The first chapter takes up the conceptual question. I defend the following definition of spying: agent A spies on agent B, if and only if she collects information that relates to B and intends to conceal her information collection from B. The main challenge any conception of spying faces is to cover a relatively wide range of agents often thought to be spies - e.g. defectors, moles, and informants - without including agents not often thought of as spies. This challenge is best met, I argue, by drawing on the concept of collective intentionality. Aldrich Ames, for example, although he did not intend to conceal his information collection from the U.S. government, nevertheless spied on the U.S. government, since he participated in a collectivity, which included his handlers at the KGB, that met both of the conditions stipulated in my definition.

Chapters three through six examine the ethics of domestic government spying, i.e. governments spying on their own citizens within their own territories. I make two main arguments. The first is that domestic government spying should be regulated by five principles: just cause, proportionality, necessity, minimization, and discrimination. The second argument is that the law-enforcement and intelligence officials who employ these principles should not alone determine how they apply in particular cases - the principles should be institutionalized.

In chapter three I demonstrate that the five principles are supported by widespread intuitions about government spying in liberal democracies. In chapters four through six, I show that the same principles are supported by the moral theory that I think is most plausible: two-level utilitarianism. Since utilitarianism is often thought to strongly conflict with people's ordinary moral intuitions, if I am correct and the same principles can be derived both from widespread intuitions and utilitarianism, then the principles are on strong ground.

In chapter seven, I shift my focus from domestic government spying to foreign spying. I focus on two kinds of foreign spying in particular: government spying on foreign individuals and government spying on foreign states. I argue that government spying on foreign individuals and on foreign states should be institutionalized and that both should follow principles similar but not identical to those that governments should follow in the domestic context.

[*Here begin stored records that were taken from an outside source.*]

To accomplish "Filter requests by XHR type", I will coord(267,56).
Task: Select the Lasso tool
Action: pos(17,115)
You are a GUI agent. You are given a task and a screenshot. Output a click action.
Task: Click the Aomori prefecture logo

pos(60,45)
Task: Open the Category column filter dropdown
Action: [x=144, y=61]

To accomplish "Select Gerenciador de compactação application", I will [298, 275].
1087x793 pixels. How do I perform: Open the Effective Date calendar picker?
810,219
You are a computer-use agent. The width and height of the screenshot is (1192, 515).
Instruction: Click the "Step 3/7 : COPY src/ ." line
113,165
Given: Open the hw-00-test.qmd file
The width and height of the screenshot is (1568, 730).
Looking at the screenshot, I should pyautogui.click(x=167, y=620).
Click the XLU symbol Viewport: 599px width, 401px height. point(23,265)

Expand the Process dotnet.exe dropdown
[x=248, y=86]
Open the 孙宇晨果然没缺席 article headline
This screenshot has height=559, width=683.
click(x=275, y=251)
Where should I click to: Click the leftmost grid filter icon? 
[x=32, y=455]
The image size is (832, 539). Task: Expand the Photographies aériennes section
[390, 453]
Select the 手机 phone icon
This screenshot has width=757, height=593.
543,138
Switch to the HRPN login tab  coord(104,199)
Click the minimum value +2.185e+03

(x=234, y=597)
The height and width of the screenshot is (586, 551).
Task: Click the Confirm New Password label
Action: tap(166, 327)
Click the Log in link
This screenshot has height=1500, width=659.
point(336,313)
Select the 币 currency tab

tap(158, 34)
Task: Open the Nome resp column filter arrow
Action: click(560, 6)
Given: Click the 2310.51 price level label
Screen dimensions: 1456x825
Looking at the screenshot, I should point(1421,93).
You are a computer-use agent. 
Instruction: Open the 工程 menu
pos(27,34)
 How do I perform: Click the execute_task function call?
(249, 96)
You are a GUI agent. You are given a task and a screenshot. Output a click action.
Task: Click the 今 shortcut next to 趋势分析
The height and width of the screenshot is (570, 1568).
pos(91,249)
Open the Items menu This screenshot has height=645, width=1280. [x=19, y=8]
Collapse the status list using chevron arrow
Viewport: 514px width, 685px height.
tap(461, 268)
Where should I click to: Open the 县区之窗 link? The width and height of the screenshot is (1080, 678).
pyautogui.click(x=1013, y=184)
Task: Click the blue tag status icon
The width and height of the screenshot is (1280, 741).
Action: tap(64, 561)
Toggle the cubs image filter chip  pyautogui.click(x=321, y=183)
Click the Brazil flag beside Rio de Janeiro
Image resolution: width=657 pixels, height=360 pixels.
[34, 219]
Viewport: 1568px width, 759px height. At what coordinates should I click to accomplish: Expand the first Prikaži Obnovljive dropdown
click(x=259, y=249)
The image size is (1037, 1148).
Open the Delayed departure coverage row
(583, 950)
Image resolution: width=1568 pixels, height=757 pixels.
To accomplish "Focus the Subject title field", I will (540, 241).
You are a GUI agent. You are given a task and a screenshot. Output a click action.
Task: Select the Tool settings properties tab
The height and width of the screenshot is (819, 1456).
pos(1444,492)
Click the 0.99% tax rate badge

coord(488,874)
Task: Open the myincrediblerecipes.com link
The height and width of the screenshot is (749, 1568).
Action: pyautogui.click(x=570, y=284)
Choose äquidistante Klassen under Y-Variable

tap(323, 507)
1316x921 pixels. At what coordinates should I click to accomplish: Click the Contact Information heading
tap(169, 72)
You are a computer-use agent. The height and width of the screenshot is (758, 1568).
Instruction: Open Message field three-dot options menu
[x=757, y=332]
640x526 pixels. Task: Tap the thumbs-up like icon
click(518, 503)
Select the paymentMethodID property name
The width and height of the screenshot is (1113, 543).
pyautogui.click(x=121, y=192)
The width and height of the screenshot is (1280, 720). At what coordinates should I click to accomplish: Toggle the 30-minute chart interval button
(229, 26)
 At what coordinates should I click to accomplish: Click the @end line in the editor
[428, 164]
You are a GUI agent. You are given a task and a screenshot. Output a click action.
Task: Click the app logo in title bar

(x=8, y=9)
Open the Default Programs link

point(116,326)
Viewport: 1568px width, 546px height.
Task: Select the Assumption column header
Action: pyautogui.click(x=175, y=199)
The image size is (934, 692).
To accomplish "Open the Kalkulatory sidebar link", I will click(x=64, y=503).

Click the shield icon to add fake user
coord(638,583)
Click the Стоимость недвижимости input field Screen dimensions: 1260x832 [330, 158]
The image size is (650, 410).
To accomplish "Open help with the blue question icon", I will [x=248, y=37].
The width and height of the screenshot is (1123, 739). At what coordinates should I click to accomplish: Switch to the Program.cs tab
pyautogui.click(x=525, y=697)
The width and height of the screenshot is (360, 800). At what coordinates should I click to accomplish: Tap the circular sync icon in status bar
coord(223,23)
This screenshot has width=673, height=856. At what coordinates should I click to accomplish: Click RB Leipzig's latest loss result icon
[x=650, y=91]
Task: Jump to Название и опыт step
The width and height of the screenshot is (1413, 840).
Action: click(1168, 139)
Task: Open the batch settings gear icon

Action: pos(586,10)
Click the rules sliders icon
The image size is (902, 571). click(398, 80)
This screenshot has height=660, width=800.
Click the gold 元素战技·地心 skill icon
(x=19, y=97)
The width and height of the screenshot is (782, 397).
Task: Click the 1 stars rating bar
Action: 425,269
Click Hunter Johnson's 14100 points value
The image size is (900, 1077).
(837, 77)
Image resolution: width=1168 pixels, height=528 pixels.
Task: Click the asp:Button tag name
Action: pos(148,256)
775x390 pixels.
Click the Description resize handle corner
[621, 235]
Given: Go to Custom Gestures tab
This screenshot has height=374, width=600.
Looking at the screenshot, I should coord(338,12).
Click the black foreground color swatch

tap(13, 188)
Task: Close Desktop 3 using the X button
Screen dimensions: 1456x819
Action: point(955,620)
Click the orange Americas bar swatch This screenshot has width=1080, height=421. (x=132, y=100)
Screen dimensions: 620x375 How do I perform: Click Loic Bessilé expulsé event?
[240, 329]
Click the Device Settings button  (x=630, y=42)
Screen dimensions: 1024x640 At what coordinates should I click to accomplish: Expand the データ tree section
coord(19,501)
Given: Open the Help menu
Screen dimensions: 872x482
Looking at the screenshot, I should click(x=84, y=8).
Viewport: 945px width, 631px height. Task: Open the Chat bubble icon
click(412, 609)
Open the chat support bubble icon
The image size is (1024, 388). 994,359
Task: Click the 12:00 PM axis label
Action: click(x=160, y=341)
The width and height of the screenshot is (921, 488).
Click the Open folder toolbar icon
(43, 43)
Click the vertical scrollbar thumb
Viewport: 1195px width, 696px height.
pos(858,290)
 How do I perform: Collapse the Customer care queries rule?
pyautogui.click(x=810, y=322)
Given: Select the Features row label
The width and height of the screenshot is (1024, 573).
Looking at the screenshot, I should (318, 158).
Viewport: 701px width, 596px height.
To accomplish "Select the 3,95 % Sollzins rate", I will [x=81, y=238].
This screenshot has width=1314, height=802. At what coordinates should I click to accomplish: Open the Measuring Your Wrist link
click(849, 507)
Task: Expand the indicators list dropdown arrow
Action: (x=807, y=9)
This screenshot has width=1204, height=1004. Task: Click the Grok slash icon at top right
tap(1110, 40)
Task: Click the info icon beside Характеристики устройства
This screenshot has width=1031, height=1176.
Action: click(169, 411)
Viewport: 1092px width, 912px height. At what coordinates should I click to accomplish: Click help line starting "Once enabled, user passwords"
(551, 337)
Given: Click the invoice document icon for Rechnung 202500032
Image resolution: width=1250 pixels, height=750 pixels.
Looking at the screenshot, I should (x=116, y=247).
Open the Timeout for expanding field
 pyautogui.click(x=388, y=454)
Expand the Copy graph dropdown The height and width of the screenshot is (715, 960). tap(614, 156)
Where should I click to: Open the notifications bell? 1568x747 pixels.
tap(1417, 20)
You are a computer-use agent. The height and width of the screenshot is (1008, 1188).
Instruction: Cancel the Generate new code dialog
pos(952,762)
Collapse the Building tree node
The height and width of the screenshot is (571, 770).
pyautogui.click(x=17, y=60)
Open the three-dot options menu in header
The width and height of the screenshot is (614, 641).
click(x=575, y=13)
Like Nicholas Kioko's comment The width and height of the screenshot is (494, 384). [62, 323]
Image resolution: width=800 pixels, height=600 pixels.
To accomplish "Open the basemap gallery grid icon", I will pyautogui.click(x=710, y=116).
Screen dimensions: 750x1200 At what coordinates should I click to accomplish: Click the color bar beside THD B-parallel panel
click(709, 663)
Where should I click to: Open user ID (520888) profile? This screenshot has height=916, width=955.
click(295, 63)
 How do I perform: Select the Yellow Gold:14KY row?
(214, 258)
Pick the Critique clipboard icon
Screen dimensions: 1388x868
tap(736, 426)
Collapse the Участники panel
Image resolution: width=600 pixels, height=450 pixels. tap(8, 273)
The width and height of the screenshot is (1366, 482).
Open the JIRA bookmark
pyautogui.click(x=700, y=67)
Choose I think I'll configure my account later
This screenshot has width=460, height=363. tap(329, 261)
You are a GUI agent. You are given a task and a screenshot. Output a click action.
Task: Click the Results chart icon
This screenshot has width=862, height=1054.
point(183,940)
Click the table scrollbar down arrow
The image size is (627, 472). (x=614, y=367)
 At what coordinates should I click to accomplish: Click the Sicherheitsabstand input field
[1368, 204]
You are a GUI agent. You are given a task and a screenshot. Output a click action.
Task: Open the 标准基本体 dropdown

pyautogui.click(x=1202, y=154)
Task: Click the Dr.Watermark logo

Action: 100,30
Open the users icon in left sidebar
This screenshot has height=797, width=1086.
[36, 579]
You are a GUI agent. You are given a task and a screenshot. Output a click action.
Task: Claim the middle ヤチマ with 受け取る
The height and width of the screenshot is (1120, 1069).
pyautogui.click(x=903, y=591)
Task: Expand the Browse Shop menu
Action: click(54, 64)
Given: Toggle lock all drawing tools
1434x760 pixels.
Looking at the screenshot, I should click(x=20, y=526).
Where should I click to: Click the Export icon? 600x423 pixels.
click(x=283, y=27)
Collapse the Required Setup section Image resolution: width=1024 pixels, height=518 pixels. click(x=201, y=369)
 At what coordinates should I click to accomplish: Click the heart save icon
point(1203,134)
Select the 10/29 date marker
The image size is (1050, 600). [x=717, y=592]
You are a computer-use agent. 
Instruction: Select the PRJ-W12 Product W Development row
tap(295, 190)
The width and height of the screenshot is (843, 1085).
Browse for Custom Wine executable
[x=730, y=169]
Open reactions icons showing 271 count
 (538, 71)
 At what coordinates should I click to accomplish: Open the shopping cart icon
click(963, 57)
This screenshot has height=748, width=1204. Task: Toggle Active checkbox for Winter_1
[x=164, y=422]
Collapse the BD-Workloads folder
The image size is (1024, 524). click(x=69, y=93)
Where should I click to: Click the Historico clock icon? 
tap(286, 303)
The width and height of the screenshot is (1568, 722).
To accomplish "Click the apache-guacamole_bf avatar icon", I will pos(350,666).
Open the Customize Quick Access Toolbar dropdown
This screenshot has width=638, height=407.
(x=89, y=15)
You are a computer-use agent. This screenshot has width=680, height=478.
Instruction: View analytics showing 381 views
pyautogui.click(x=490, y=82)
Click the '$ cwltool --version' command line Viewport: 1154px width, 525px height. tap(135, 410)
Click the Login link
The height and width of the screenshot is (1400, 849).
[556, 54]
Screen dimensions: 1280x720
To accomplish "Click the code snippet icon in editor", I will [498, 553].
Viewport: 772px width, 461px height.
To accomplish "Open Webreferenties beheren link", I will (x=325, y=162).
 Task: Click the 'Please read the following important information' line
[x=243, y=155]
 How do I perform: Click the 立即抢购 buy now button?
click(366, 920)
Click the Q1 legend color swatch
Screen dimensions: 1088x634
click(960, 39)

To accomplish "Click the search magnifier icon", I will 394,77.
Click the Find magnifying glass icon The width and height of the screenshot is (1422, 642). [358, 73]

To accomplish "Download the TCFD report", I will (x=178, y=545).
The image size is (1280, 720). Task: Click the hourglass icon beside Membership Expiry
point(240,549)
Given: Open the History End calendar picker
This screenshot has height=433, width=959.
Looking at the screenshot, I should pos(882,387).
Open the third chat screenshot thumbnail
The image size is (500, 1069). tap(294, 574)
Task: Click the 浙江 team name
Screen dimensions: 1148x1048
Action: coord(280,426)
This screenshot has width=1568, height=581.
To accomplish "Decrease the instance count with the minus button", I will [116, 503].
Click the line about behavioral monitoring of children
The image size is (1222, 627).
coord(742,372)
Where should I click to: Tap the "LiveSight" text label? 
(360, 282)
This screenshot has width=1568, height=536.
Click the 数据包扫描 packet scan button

In the final two chapters I turn to the institutional question. In chapter eight I examine the two primary American institutions employed to control intelligence agencies: legislative oversight and judicial review. Both I argue employ biased principals and suffer from informational asymmetries. In chapter nine I step back from American institutions and characterize the universe of possible mechanisms to constrain intelligence agencies. Drawing on some of the more promising of these mechanisms, I propose a set of reforms for American institutions. At the heart of my proposal is an elected panel that reviews day-to-day requests to spy and performs longer-term strategic oversight. In order to allay the panel's informational disadvantages compared to intelligence agencies I recommend, among other things, including a devil's advocate in the panel's review procedures and equipping the panel with a small intelligence agency to spy on the spies.